Update: Could Haggis' Scientology book become a film?
Paul Haggis is known as a great writer and director, and his latest film The Next Three Days (Filmstalker review) is another example of how good he is. However there's a lot more to the man than his film career, for example did you know that for thirty-five years he was a Scientologist? Did you also know that in 2009 he walked out of the group?
While he initially talked about his reasons for leaving the group as his anger over their stance against gay rights, he's been quiet since about the complete story. Now he's finally going to be talking about it in an upcoming article in The New Yorker which is allegedly going to pave the way for a book about his experiences called The Heretic of Hollywood: Paul Haggis vs. The Church of Scientology.
If there's going to be a book by a writer and director of such stature as Paul Haggis, then why wouldn't we see this turned into a film? It could even beat Paul Thomas Anderson's Scientology based film to the fore, a film that seems to have been dropped by Anderson after problems arose that he couldn't overcome.
Well having watched the Panorama programmes, and who wouldn't be shouting and screaming at those guys after that treatment and hounding, and reading various other stories about the group, it's not hard to believe that the reason that Anderson stopped his film was pressure from the Scientology group. If he was researching a film then why wouldn't there be people following, filming and harassing him as there have been the people who have tried to expose and escape the group?
The soon to be released profile of Paul Haggis by writer Lawrence Wright is said to allow him to tell his story of his experiences with Scientology and how he came to leave, and more importantly the book will talk about the reasons he joined, what attracted him there, what kept him there, why he left, and reveal some of the horrifying secrets of Scientology.
The story comes from Gawker through /Film, and so far it's looking like Haggis will tell some in this profile and all in this book that he and Wright are collaborating on that has been hinted at a 2011 release after an agent's catalogue was released inadvertently. They have the blurb on the story, here are a few salient paragraphs:
The Academy Award winning writer and director, Paul Haggis (Million Dollar Baby, Crash), spent three decades in the Church of Scientology. Haggis was one of the church’s Hollywood trophies, along with Tom Cruise and John Travolta, whose paths cross with Haggis’s. His resignation from the church in August of 2009 was a crushing disappointment to the organization. This is the first time Haggis has spoken about his experience.
The roots of Scientology are explored in this book, particularly the life of its eccentric founder, L. Ron Hubbard, whose flashes of brilliance and insanity are woven into the fabric of this elaborate belief system. Through Haggis’s eyes, we discover the appeal of Scientology, especially to talented and ambitious members of the entertainment industry.
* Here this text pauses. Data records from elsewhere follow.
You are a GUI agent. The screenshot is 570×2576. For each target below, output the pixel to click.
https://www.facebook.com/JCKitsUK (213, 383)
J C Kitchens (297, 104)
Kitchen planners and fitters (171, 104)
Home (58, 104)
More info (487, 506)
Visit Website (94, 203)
Haggis conducted a personal investigation of the church, in which he was told about the wanton physical abuse on the part of its current leader, David Miscavige, of senior members of the organization. He was told that young volunteers in the Scientology clergy, called the Sea Org, are subjected to conditions approaching slavery or imprisonment, and that many female members have been forced to have abortions.
The book is promising to be "the most profound reckoning to date" for Scientology, and it would be huge if it did reveal all, not about Haggis' story, but about the group behind Scientology. Of course it would probably pave the way for a lot more people to leave the organisation that want to leave, especially that huge more than surprising list of celebrities that belong to the group.
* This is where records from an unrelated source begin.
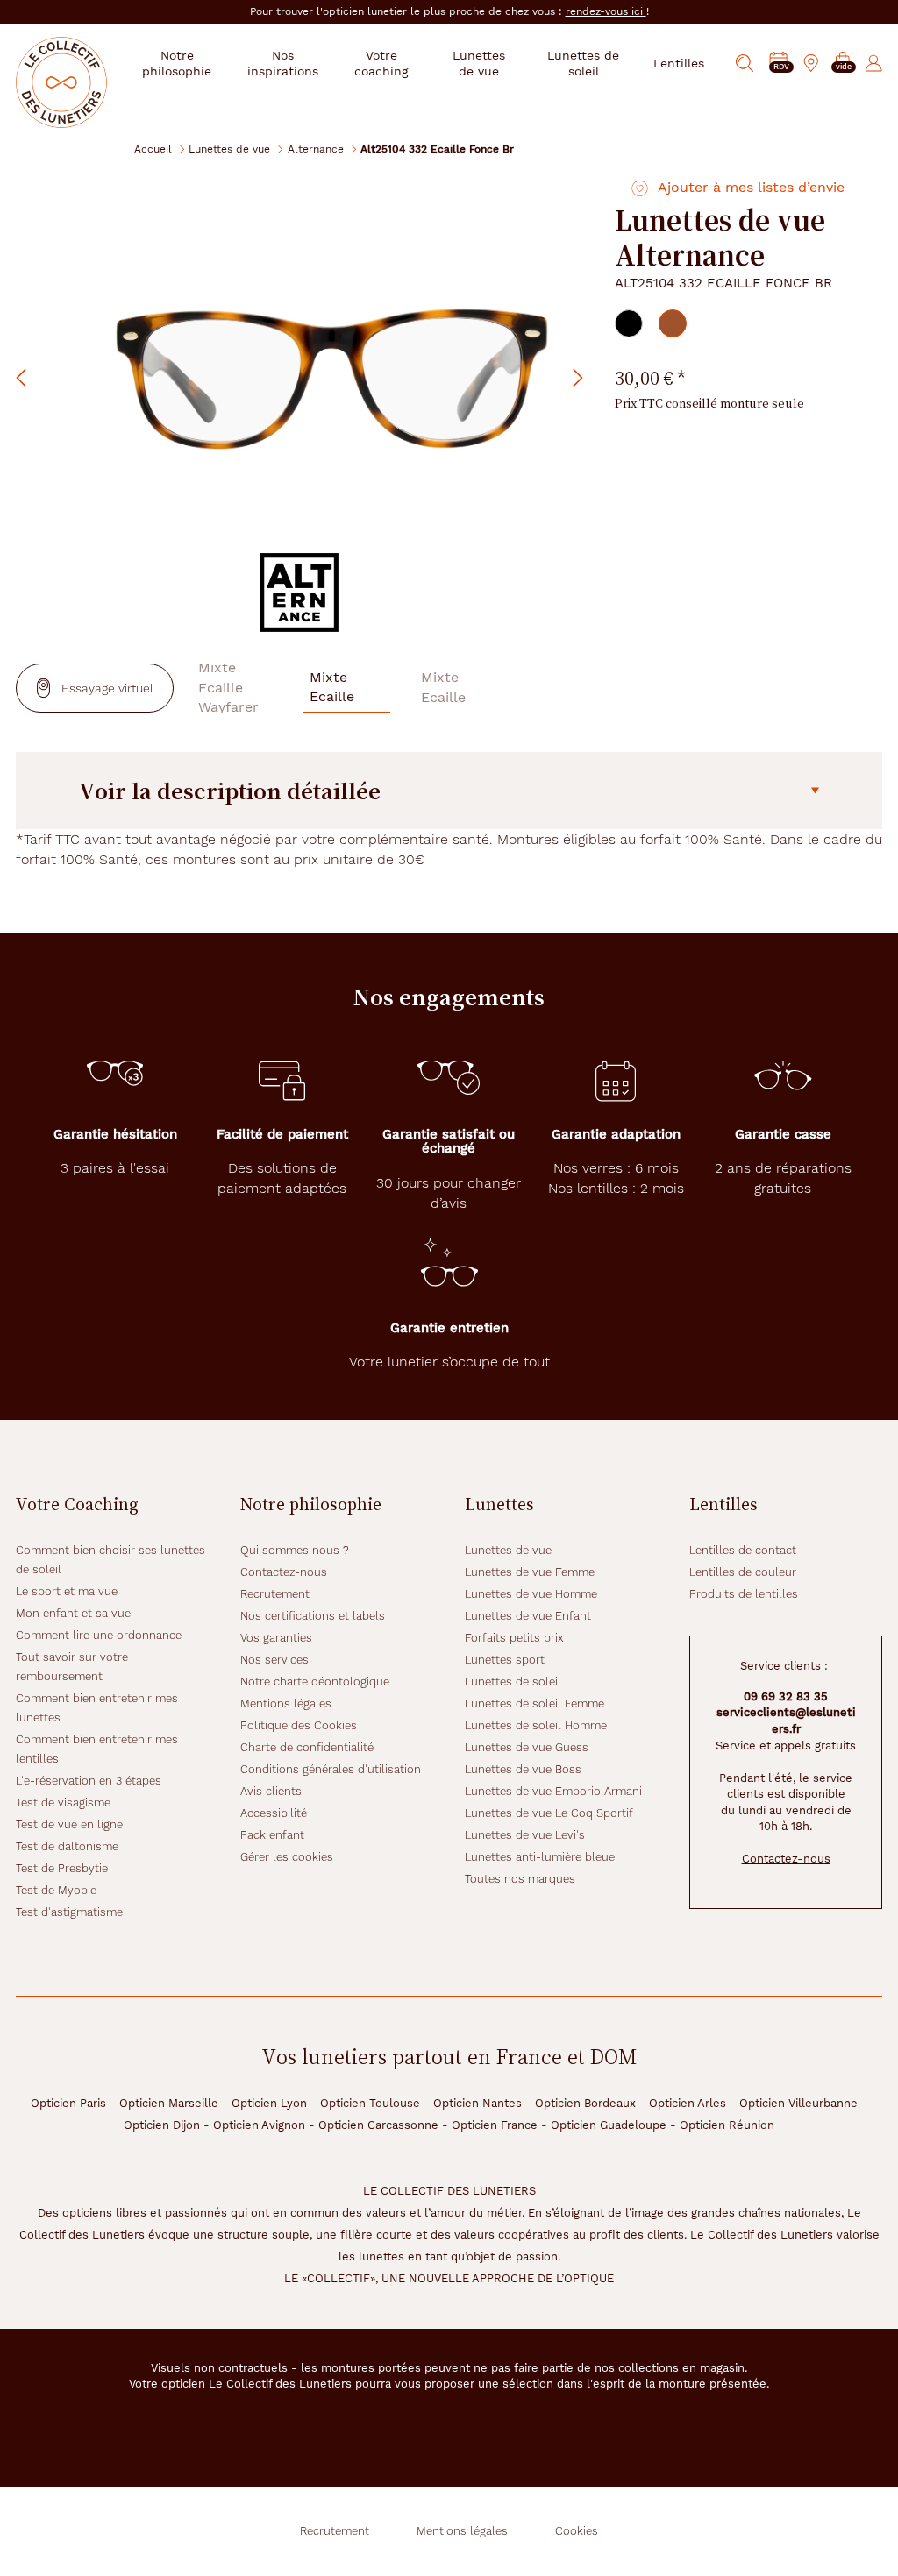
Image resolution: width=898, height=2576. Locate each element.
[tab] (629, 323)
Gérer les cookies (286, 1856)
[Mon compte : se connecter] (874, 63)
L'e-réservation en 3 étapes (88, 1780)
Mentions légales (285, 1703)
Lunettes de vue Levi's (525, 1835)
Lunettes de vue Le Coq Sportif (549, 1813)
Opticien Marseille (168, 2103)
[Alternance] (299, 592)
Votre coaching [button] (381, 63)
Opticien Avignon (259, 2125)
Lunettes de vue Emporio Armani (553, 1791)
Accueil (153, 148)
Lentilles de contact (742, 1550)
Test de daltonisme (67, 1846)
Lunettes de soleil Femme (534, 1703)
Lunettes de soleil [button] (583, 63)
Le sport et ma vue (67, 1591)
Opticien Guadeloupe (608, 2125)
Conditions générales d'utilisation (330, 1769)
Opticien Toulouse (370, 2103)
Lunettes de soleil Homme (536, 1725)
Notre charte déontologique (314, 1681)
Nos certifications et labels (312, 1615)
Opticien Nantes (477, 2103)
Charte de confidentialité (307, 1747)
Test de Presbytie (62, 1868)
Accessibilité (273, 1813)
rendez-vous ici (606, 11)
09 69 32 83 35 (786, 1696)
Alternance (316, 148)
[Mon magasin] (811, 63)
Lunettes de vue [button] (479, 63)
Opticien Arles (687, 2103)
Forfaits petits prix (514, 1637)
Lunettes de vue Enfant (528, 1615)
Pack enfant (272, 1835)
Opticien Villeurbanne (798, 2103)
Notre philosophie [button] (176, 63)
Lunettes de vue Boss (523, 1769)
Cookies (576, 2530)
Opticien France (495, 2125)
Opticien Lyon (269, 2103)
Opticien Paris (68, 2103)
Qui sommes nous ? (294, 1550)
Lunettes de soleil (513, 1681)
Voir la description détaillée (230, 790)
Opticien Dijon (162, 2125)
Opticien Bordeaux (585, 2103)
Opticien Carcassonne (378, 2125)
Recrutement (275, 1593)
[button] (843, 63)
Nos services (274, 1659)
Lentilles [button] (678, 63)
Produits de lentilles (743, 1593)
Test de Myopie (56, 1890)
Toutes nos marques (520, 1878)
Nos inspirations (282, 63)
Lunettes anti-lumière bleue (540, 1856)
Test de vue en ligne (69, 1824)
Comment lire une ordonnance (99, 1635)
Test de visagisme (63, 1802)
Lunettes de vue (229, 148)
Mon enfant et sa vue (73, 1613)
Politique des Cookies (298, 1725)
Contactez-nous (283, 1572)
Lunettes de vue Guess (526, 1747)
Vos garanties (276, 1637)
Gawker highlight the story of Paulette Cooper, author of The Scandal of Scientology, who apparently was befriended by someone who spent some time trying to drive her to suicide, a person that turned out to be a member of the group. They also have the story on Paul Haggis leaving Scientology.
There's certainly going to be a lot of pressure on Haggis and Wright to not complete this book and there will be a lot of information coming out about it thereafter, but the real question here is will it make it to a film?
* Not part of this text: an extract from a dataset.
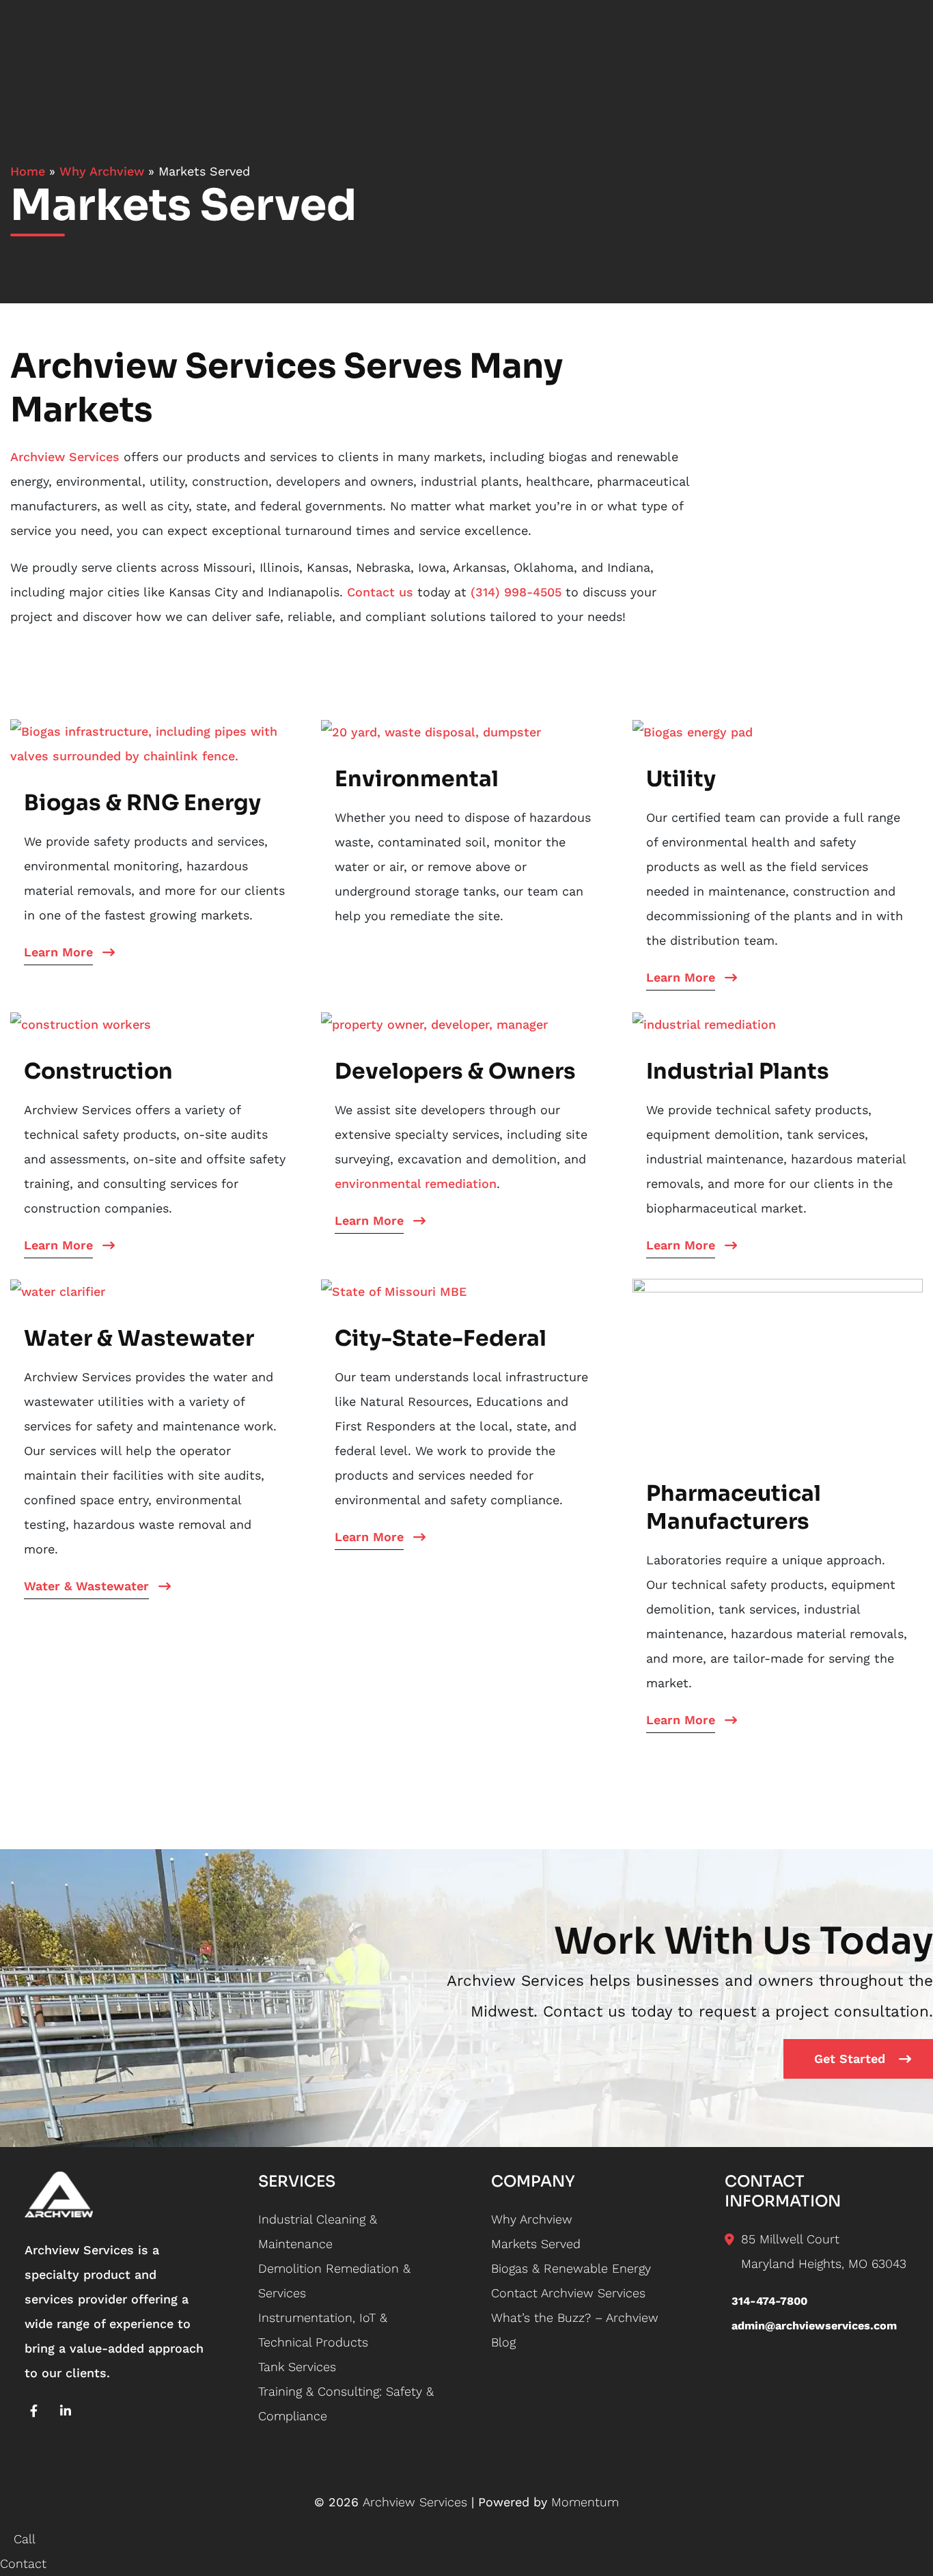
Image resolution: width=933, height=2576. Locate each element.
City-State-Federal (440, 1338)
Certainly Anderson's attempt at a film about Scientology didn't work out, so could Haggis pull it off and would he want to? I suspect not. After all this will be his own personal story as well as a factual expose of the organisation, what could be successfully made into a film?
For a film version we'd need to concentrate on a main character, pulling a story that carries all the elements of a dramatic film, and that to me either means it's Haggis himself or the leader of the organisation. Personally I don't think Paul Haggis would want to be the centre of the film and there's going to be so much pressure from the organisation that we won't see a film made of the leader until he's long gong from the role.
The closest I've come to seeing something has been The Mentalist episode which fictionalised everything in it but kept it scarily close to the truth.
For now we'll have to sit with the book from Lawrence Wright and Paul Haggis, if it ever does get released. However above all, I hope that Haggis continues to have the drive and time to deliver films and stories of the quality that he has. If you haven't seen The Next Three Days (Filmstalker review), then you should.
Update: The Hollywood Reporter has an update that carries statements from both Wright and Haggis to make it very clear that although Haggis has given Wright information to write the article and will expand on that information for the book, he will not be collaborating with him on it. That means he won't be involved in the writing of the book or financial deal involving it what so ever.
If he has no collaborative interest in the book then the chances are that he probably won't be that interested in making a film in it either, although that's not been ruled out, however it is a huge leap to make. Still, it's always good to see a secretive cult exposed.